Everything from the line containing "Instruction: Collapse the button token group" through the last line of the entries needs to be repeated exactly. Pictures must be left out.

★ ★ ★ ★ ★ ★ ★

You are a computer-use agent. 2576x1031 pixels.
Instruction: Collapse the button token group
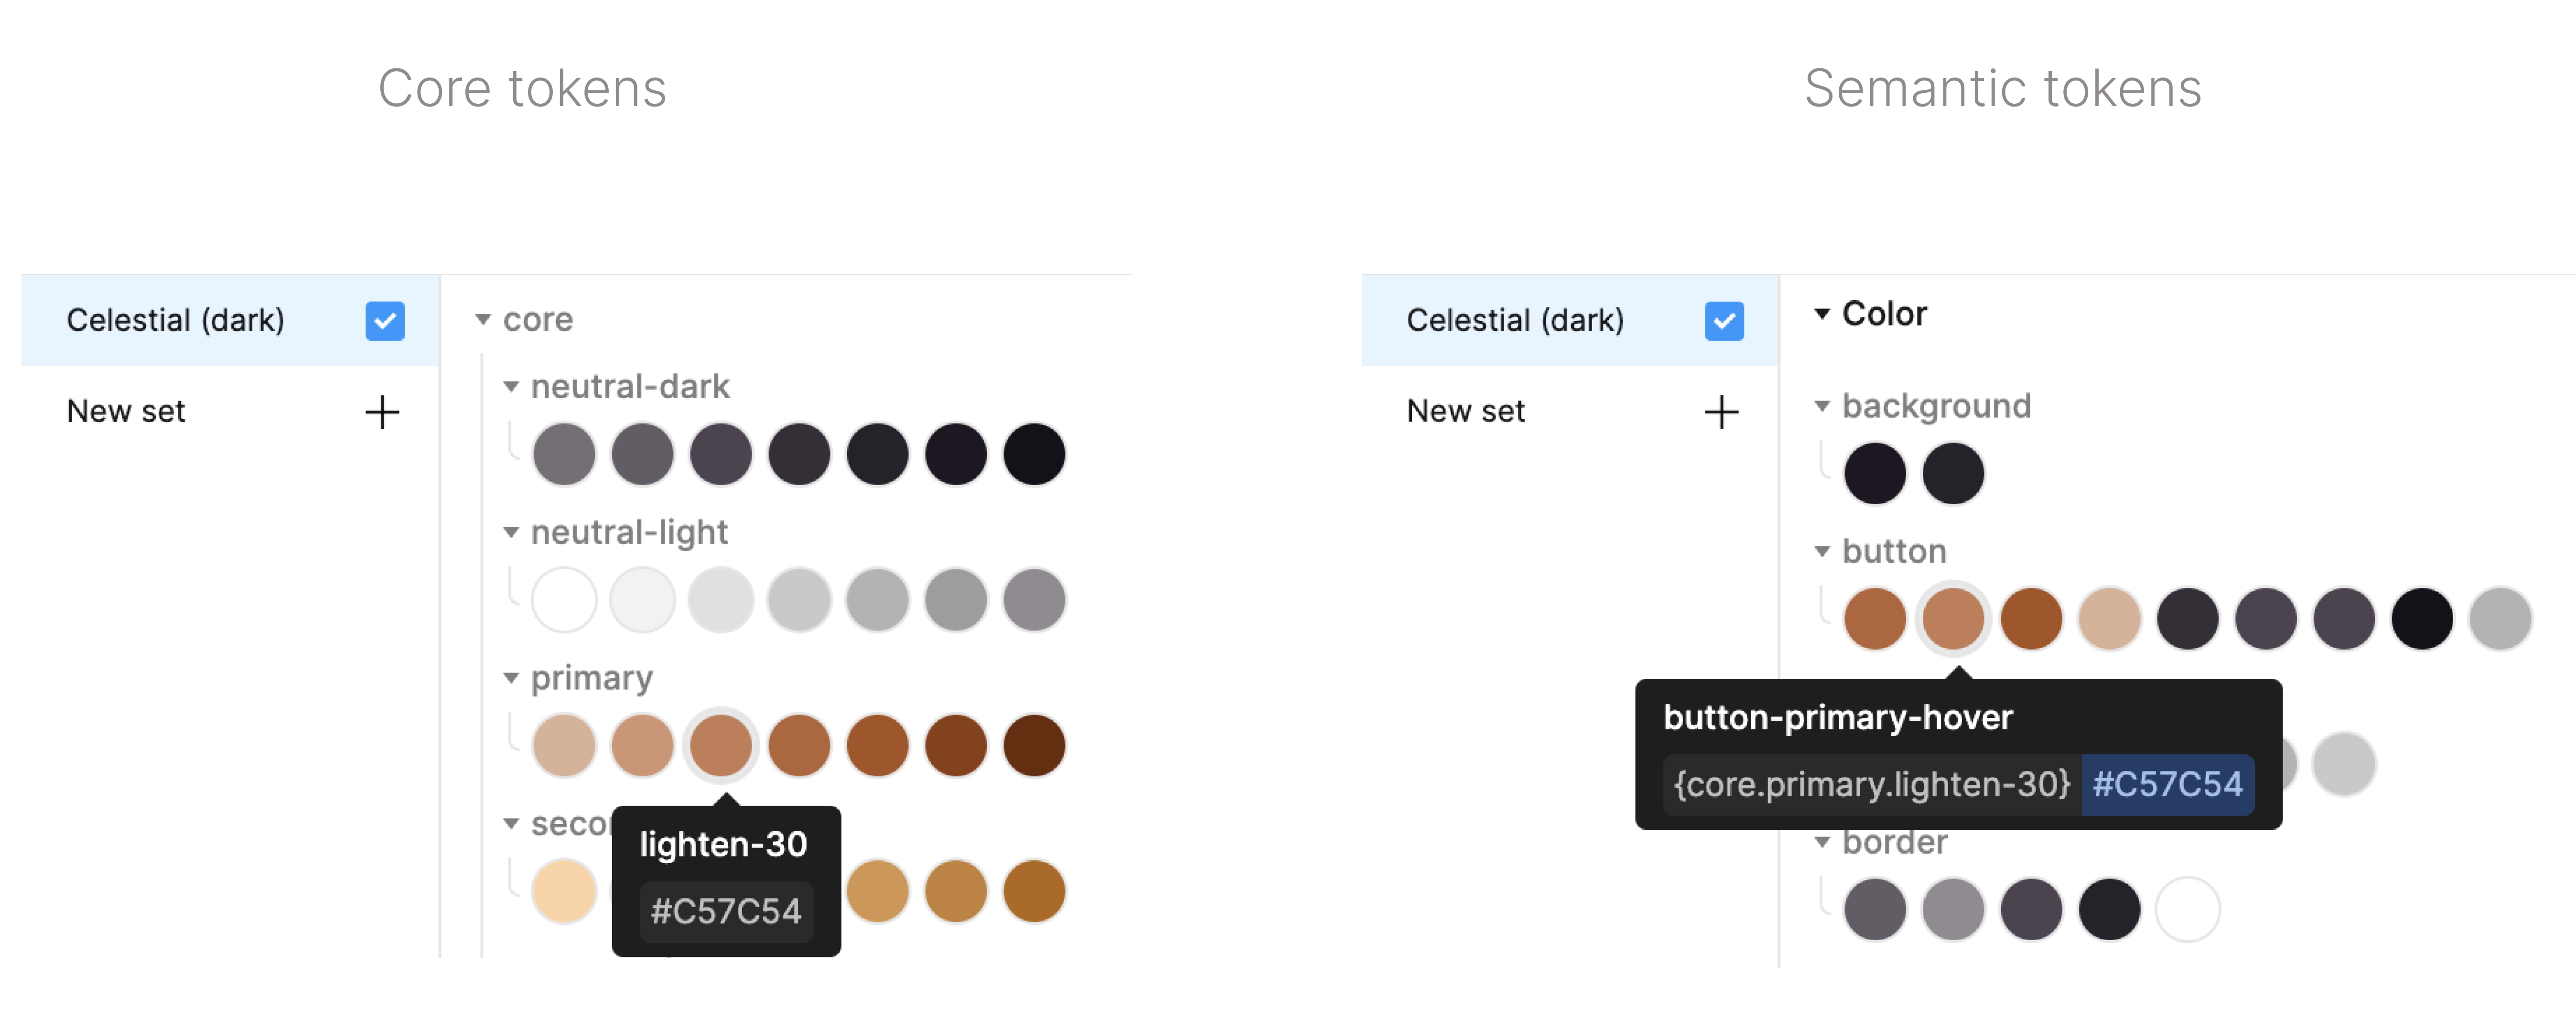tap(1823, 550)
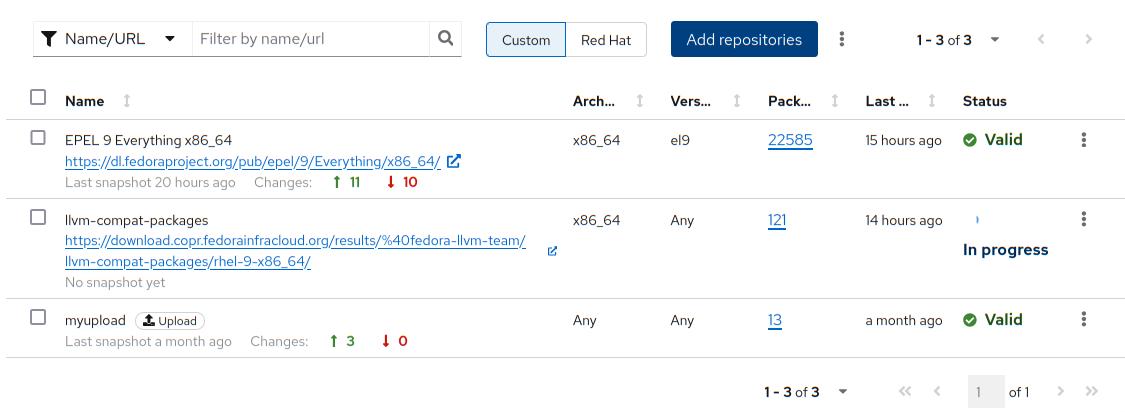Check the select-all header checkbox
Screen dimensions: 1125x412
coord(38,97)
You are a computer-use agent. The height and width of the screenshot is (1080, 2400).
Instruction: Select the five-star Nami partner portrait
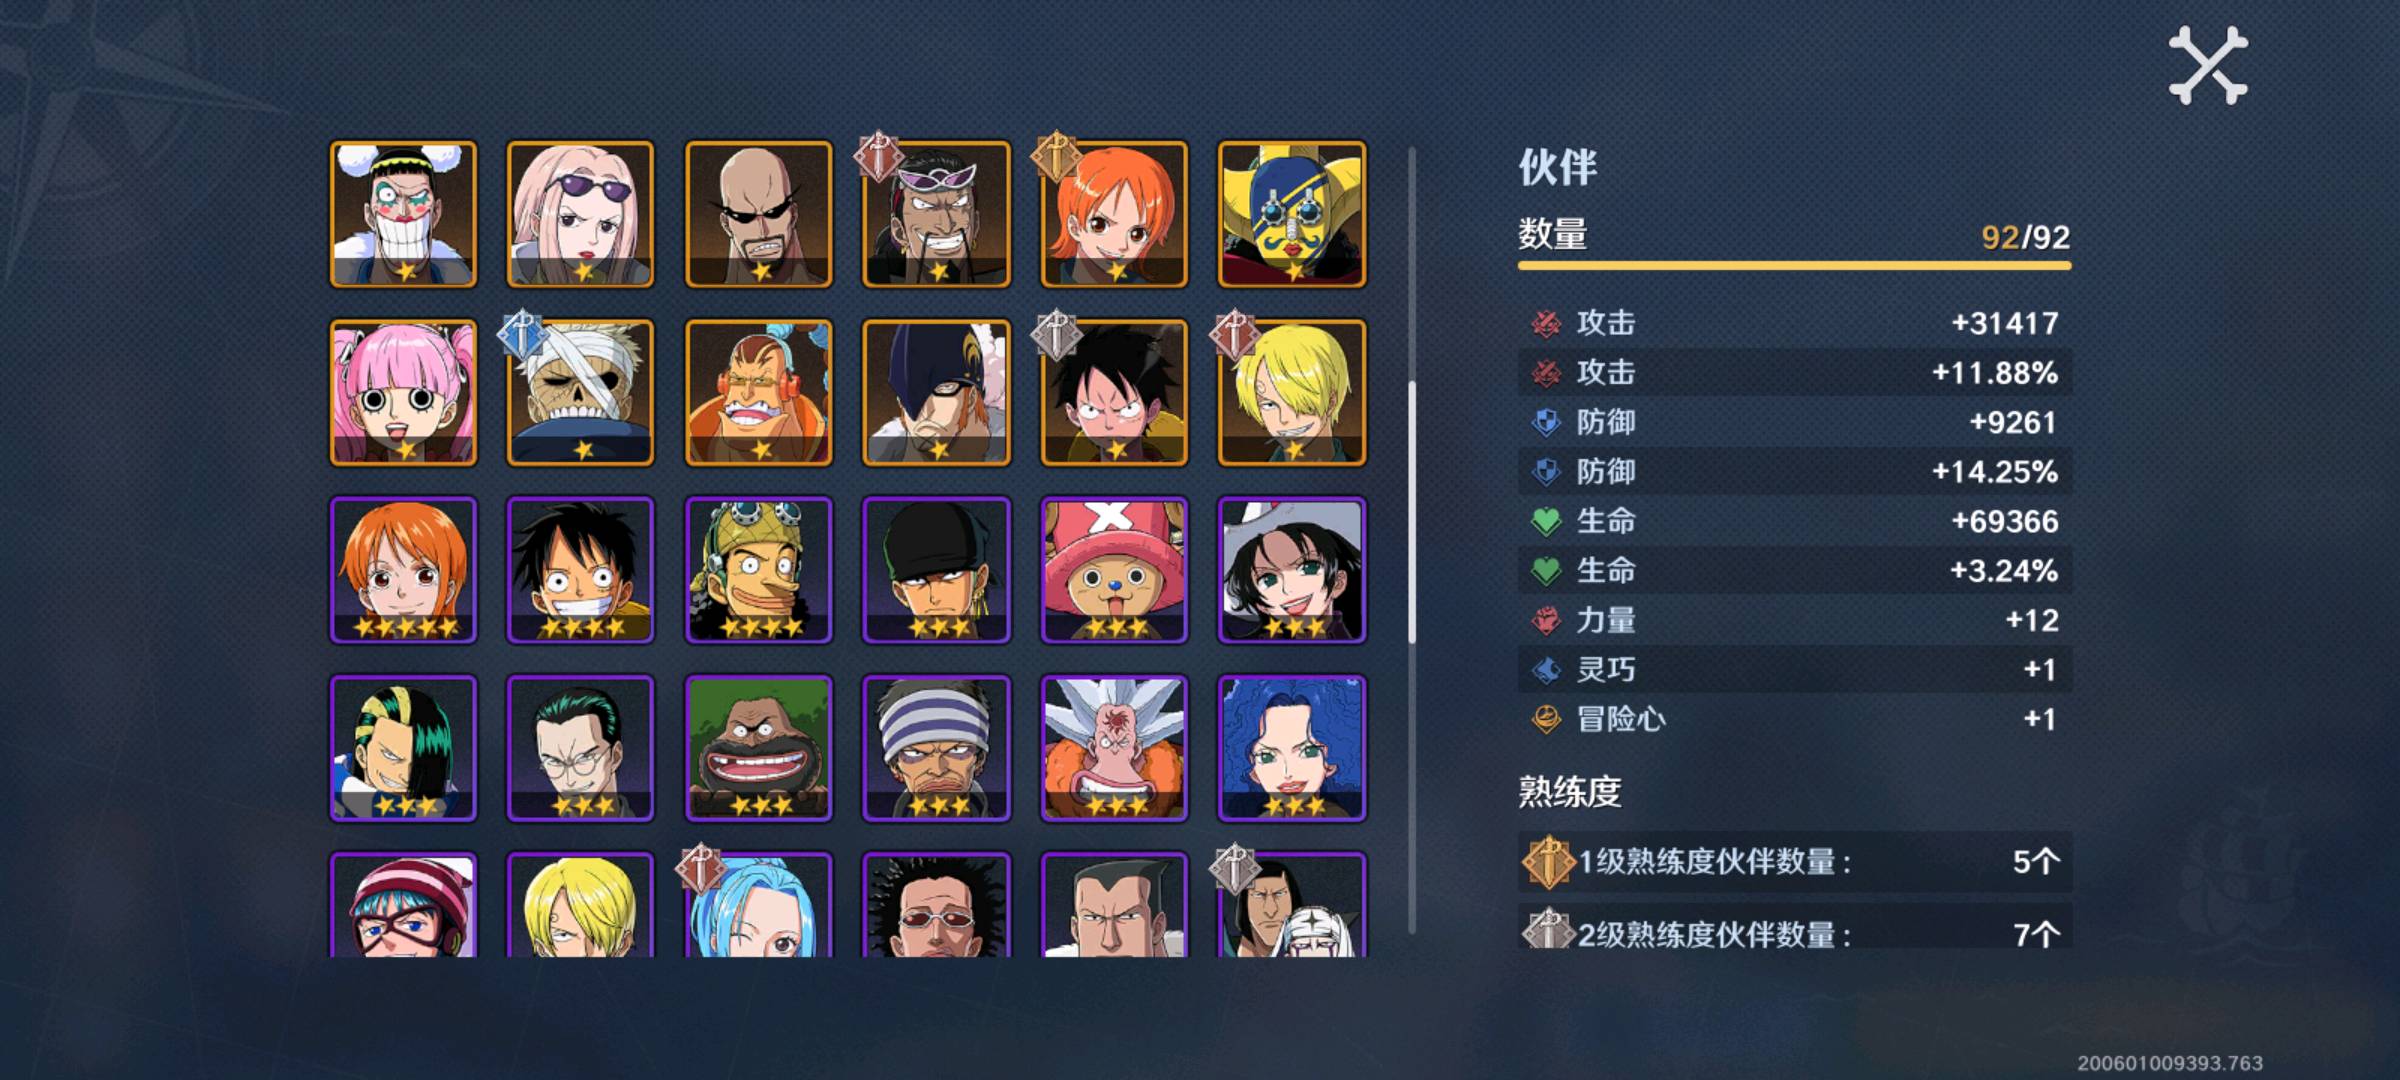click(403, 570)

★ ★ ★ ★ ★ ★ ★

*Your solution*
Instruction: Collapse the button token group
tap(1823, 550)
Check the select-all header checkbox
Screen dimensions: 1125x412
coord(38,97)
You are a computer-use agent. The height and width of the screenshot is (1080, 2400).
Instruction: Select the five-star Nami partner portrait
click(403, 570)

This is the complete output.